--- Material for this task ---

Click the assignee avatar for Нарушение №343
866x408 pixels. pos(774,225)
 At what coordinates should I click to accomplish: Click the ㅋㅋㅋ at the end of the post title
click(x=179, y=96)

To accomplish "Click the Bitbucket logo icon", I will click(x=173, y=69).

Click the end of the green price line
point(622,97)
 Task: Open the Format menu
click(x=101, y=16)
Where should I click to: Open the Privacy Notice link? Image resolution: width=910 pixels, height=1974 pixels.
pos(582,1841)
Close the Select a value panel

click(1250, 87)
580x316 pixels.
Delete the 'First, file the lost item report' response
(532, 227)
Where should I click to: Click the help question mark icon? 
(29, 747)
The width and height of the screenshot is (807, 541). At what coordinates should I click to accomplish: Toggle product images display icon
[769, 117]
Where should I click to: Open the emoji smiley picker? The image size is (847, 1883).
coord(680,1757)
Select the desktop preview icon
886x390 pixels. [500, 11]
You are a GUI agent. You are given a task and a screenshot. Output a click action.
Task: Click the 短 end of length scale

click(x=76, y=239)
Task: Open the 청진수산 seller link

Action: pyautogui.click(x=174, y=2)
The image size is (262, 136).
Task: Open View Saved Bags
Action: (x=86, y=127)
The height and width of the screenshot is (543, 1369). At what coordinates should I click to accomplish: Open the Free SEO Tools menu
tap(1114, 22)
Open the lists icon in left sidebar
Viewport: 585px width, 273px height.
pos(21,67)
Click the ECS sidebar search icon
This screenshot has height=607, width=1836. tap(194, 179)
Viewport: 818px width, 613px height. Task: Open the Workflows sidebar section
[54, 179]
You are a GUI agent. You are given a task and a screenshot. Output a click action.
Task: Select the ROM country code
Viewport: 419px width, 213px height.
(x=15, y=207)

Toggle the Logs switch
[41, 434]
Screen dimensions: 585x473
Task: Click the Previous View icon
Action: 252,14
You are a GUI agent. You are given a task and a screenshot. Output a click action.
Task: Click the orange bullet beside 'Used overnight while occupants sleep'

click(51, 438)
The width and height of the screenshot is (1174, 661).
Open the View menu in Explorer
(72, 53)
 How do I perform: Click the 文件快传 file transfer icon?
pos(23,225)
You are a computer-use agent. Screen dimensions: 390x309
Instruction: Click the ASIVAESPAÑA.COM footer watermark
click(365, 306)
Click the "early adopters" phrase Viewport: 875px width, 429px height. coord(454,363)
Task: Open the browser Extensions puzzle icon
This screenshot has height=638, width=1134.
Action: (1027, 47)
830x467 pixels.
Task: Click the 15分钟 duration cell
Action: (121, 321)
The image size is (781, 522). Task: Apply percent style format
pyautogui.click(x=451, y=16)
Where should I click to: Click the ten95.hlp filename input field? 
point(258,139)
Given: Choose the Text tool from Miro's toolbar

---

- **Aim of the exercise**
Rewrite all the items above as a JSON list of strings, with one string per line and no strings for blank lines.

- **Exercise response**
[
  "Click the assignee avatar for Нарушение №343",
  "866x408 pixels. pos(774,225)",
  " At what coordinates should I click to accomplish: Click the ㅋㅋㅋ at the end of the post title",
  "click(x=179, y=96)",
  "To accomplish \"Click the Bitbucket logo icon\", I will click(x=173, y=69).",
  "Click the end of the green price line",
  "point(622,97)",
  " Task: Open the Format menu",
  "click(x=101, y=16)",
  "Where should I click to: Open the Privacy Notice link? Image resolution: width=910 pixels, height=1974 pixels.",
  "pos(582,1841)",
  "Close the Select a value panel",
  "click(1250, 87)",
  "580x316 pixels.",
  "Delete the 'First, file the lost item report' response",
  "(532, 227)",
  "Where should I click to: Click the help question mark icon? ",
  "(29, 747)",
  "The width and height of the screenshot is (807, 541). At what coordinates should I click to accomplish: Toggle product images display icon",
  "[769, 117]",
  "Where should I click to: Open the emoji smiley picker? The image size is (847, 1883).",
  "coord(680,1757)",
  "Select the desktop preview icon",
  "886x390 pixels. [500, 11]",
  "You are a GUI agent. You are given a task and a screenshot. Output a click action.",
  "Task: Click the 短 end of length scale",
  "click(x=76, y=239)",
  "Task: Open the 청진수산 seller link",
  "Action: pyautogui.click(x=174, y=2)",
  "The image size is (262, 136).",
  "Task: Open View Saved Bags",
  "Action: (x=86, y=127)",
  "The height and width of the screenshot is (543, 1369). At what coordinates should I click to accomplish: Open the Free SEO Tools menu",
  "tap(1114, 22)",
  "Open the lists icon in left sidebar",
  "Viewport: 585px width, 273px height.",
  "pos(21,67)",
  "Click the ECS sidebar search icon",
  "This screenshot has height=607, width=1836. tap(194, 179)",
  "Viewport: 818px width, 613px height. Task: Open the Workflows sidebar section",
  "[54, 179]",
  "You are a GUI agent. You are given a task and a screenshot. Output a click action.",
  "Task: Select the ROM country code",
  "Viewport: 419px width, 213px height.",
  "(x=15, y=207)",
  "Toggle the Logs switch",
  "[41, 434]",
  "Screen dimensions: 585x473",
  "Task: Click the Previous View icon",
  "Action: 252,14",
  "You are a GUI agent. You are given a task and a screenshot. Output a click action.",
  "Task: Click the orange bullet beside 'Used overnight while occupants sleep'",
  "click(51, 438)",
  "The width and height of the screenshot is (1174, 661).",
  "Open the View menu in Explorer",
  "(72, 53)",
  " How do I perform: Click the 文件快传 file transfer icon?",
  "pos(23,225)",
  "You are a computer-use agent. Screen dimensions: 390x309",
  "Instruction: Click the ASIVAESPAÑA.COM footer watermark",
  "click(365, 306)",
  "Click the \"early adopters\" phrase Viewport: 875px width, 429px height. coord(454,363)",
  "Task: Open the browser Extensions puzzle icon",
  "This screenshot has height=638, width=1134.",
  "Action: (1027, 47)",
  "830x467 pixels.",
  "Task: Click the 15分钟 duration cell",
  "Action: (121, 321)",
  "The image size is (781, 522). Task: Apply percent style format",
  "pyautogui.click(x=451, y=16)",
  "Where should I click to: Click the ten95.hlp filename input field? ",
  "point(258,139)",
  "Given: Choose the Text tool from Miro's toolbar"
]